Multi-disciplinary choreographer Peter Davison, described by Dance Magazine as a "consummate movement artist" and by the San Francisco Examiner as a performer of "artistic, seemingly effortless perfection" has created a one-of-a-kind dance/theater production that was produced by Boulder Ballet in February of 2008.

Notes from the Choreographer:

The two ballets that comprise "Comédia" - "Bella Luna" and "Cirque D'Amour" - emerge from the tragicomic nature of human interaction. Both ballets employ a diversity of movement, objects, music, costumes and lighting to create unusually surreal, theatrical work.
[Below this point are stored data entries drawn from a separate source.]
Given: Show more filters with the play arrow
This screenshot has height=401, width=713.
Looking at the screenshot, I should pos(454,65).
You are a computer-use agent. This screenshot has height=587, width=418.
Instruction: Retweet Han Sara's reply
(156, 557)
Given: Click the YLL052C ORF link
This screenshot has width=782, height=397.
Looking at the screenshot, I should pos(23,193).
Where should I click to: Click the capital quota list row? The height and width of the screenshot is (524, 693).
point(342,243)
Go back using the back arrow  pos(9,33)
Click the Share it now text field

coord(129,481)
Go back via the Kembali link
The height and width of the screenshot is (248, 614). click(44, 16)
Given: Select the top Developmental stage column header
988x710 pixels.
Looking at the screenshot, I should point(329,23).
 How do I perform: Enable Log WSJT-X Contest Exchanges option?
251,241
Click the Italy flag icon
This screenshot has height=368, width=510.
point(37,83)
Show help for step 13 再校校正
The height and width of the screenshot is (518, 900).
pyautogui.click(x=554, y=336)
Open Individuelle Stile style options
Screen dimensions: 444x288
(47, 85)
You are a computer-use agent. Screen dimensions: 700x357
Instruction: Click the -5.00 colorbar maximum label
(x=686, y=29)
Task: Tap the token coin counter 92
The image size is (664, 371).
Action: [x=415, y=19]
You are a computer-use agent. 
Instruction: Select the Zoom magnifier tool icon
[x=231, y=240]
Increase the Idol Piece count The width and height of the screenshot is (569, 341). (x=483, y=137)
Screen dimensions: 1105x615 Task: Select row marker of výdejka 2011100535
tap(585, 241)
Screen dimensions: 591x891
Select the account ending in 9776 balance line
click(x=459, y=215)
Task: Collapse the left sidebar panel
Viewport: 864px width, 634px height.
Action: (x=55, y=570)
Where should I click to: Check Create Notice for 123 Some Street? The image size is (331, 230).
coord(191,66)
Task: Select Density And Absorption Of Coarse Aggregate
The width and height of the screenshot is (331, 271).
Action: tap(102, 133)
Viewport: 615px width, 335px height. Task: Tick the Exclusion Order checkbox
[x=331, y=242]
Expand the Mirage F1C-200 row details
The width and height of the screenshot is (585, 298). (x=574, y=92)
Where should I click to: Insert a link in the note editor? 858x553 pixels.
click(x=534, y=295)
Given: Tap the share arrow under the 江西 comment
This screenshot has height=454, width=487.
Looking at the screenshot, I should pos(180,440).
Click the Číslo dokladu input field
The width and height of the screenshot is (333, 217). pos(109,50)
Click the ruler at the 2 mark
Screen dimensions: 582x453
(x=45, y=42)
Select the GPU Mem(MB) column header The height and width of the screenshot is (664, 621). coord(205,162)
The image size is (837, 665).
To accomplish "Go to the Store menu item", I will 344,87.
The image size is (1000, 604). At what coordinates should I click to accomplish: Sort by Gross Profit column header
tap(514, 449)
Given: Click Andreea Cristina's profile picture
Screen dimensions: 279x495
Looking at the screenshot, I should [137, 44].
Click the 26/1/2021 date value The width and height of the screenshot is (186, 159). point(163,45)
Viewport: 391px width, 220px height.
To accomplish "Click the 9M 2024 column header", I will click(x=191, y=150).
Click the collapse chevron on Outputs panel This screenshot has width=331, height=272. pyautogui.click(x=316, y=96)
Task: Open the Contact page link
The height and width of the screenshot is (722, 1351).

I have drawn on my background of object manipulation with Airjazz, and working with cast members of the original Cirque du Soleil.

"Bella Luna" is a one-act ballet that premiered in 2004, inspired by the commedia dell'arte, a form of street theater that flourished in Italy from the 16th through 18th centuries. This form of theater involved archetypal characters who portrayed romantic scenarios infused with local politics and highly physical action. The typical story of the father trying to wed his daughter to a rich suitor, while she has fallen in love with a poor boy from the "wrong side of the tracks" propels the first part of the ballet. As in the original commedia style, myriad props heighten the action. For example, a unique pas de deux is performed on and around a bicycle.

The basis for most comedy is actually tragedy - when something funny happens it is often at someone's expense. I have chosen to heighten the tragedy element of the traditional story so that the ballet progresses from lighthearted fun to something deeper that has multiple departure points for the audience to dwell on as the piece ends. I have tried to balance telling a clear story while allowing the audience to imagine various possible outcomes for the characters where the ballet leaves off.

"Cirque D'Amour" is a 2008 premiere. I have taken a more exploratory approach with this ballet, allowing my imagination free reign to come up with images without an initial "story" structure. As the diverse ideas developed, a connection between each emerged: a thematic through-line of love and attraction between people and some of the ways that those forces manifest themselves. The extensive use of props and apparatus invokes the circus, while the movement is contemporary ballet. Rather than directly stating a theme or story, "Cirque D'Amour" is meant to lead our imagination to places that are familiar or enlightening but difficult to verbalize - a physical eloquence typical of the art of dance.

Peter Davison



Copyright © 2008 Boulder Ballet

View Comédia excerpts. Video by David Andrews.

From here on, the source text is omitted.